(Provided data begins)

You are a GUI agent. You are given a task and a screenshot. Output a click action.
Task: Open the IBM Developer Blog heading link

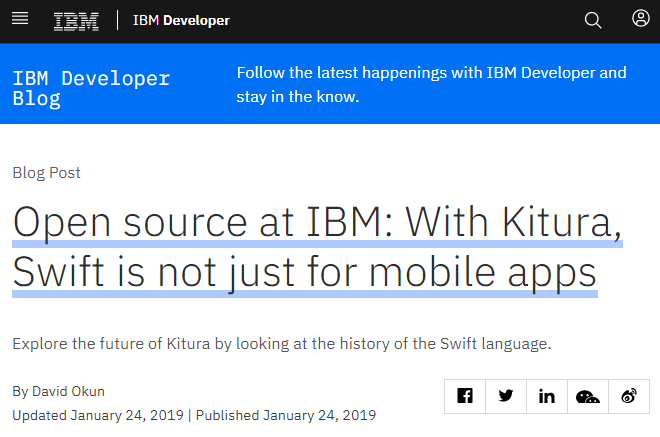point(91,88)
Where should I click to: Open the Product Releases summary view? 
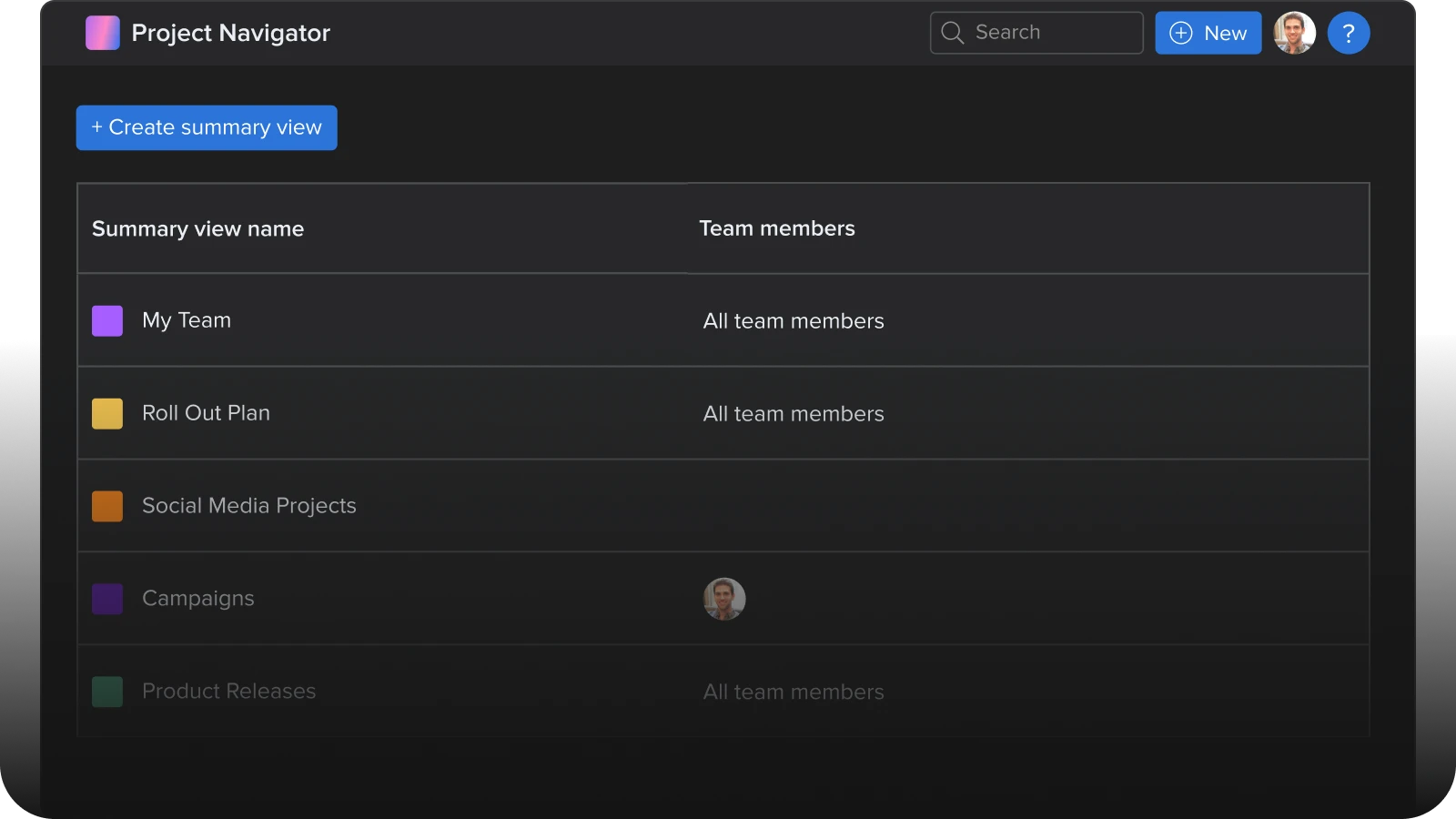(x=228, y=692)
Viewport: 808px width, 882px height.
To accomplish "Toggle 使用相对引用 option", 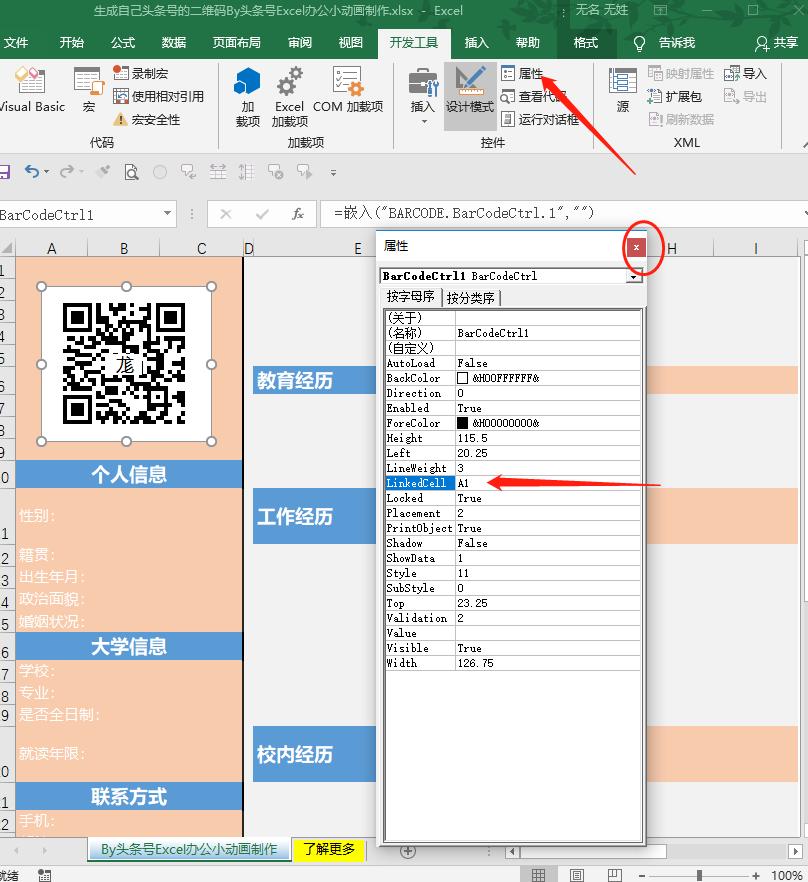I will 158,97.
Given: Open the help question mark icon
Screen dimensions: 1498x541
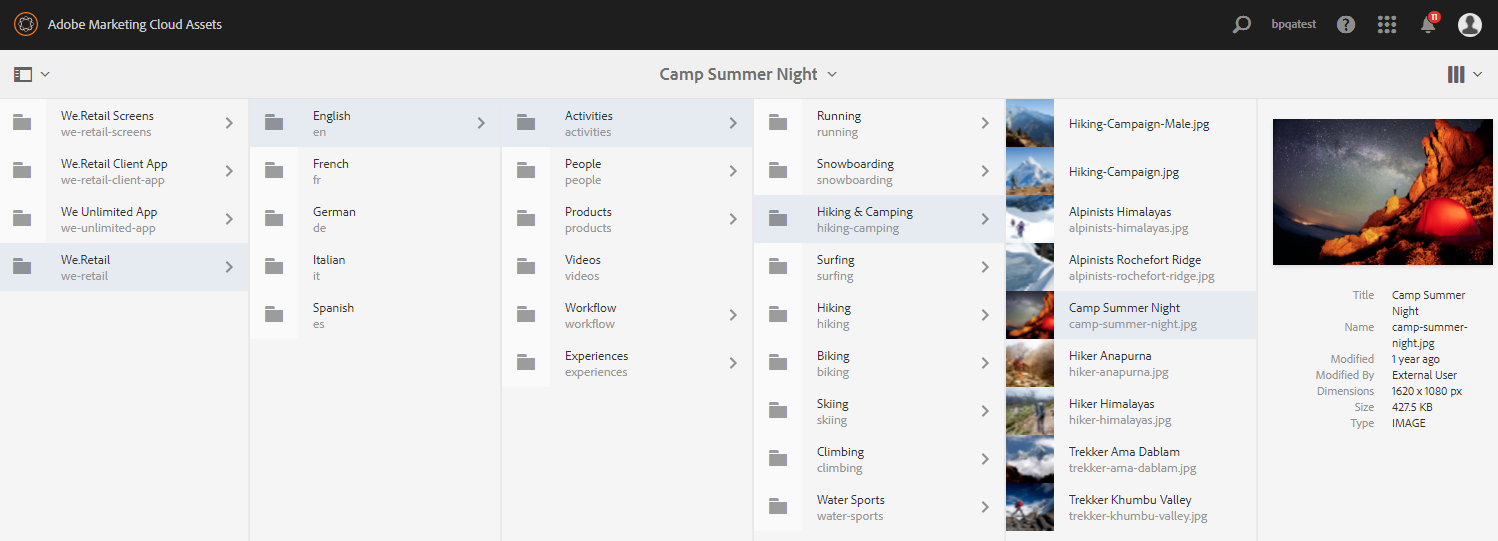Looking at the screenshot, I should 1346,25.
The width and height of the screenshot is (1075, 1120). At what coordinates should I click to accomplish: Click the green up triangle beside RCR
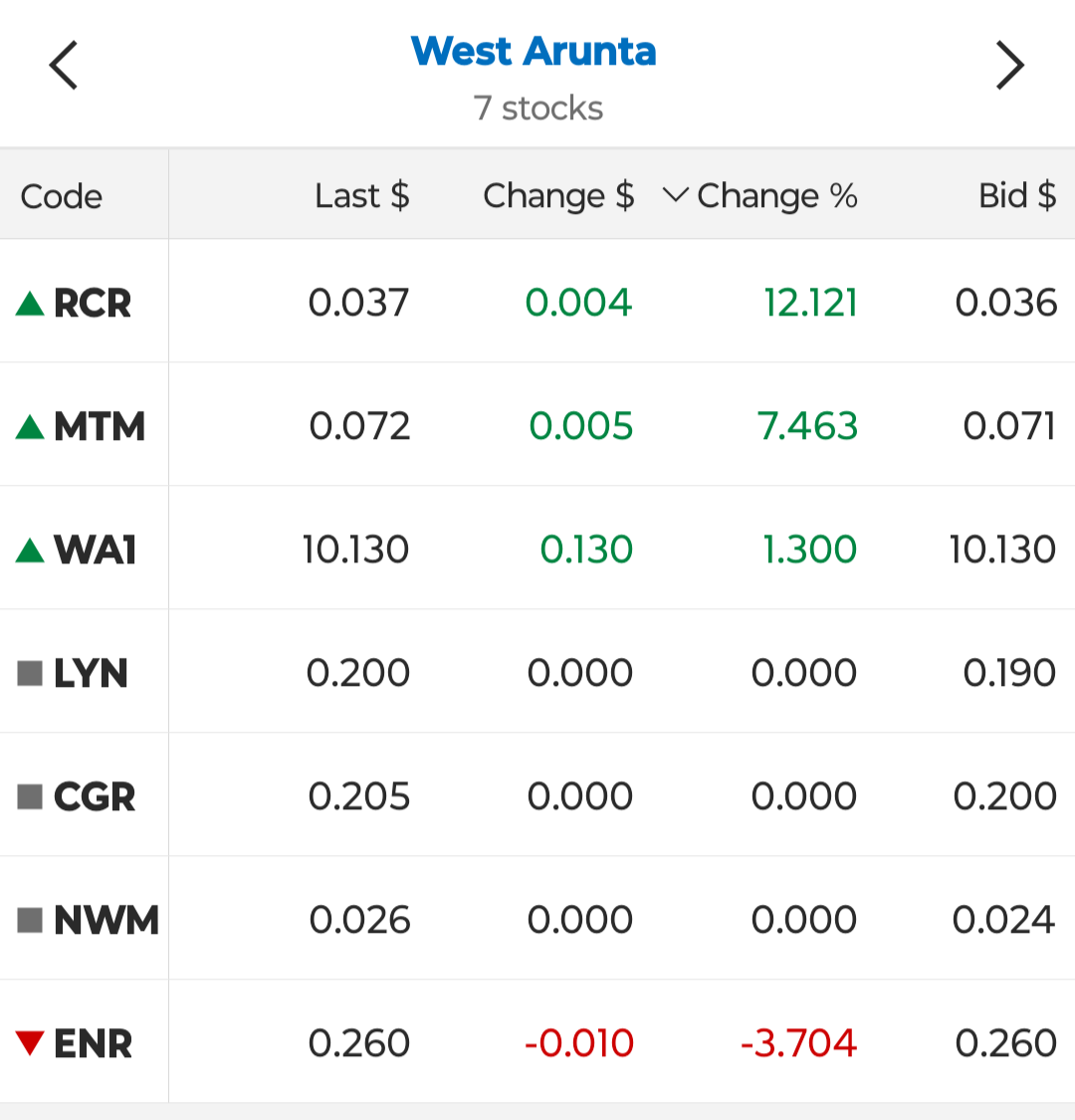pyautogui.click(x=30, y=304)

(Provided data ends)

Aim of the task:
Only lines from the one holding "The width and" through the last line of the entries above are wanted, both ends included, each retyped exactly; no pictures.

Exercise result:
The width and height of the screenshot is (1075, 1120). At what coordinates should I click to accomplish: Click the green up triangle beside RCR
pyautogui.click(x=30, y=304)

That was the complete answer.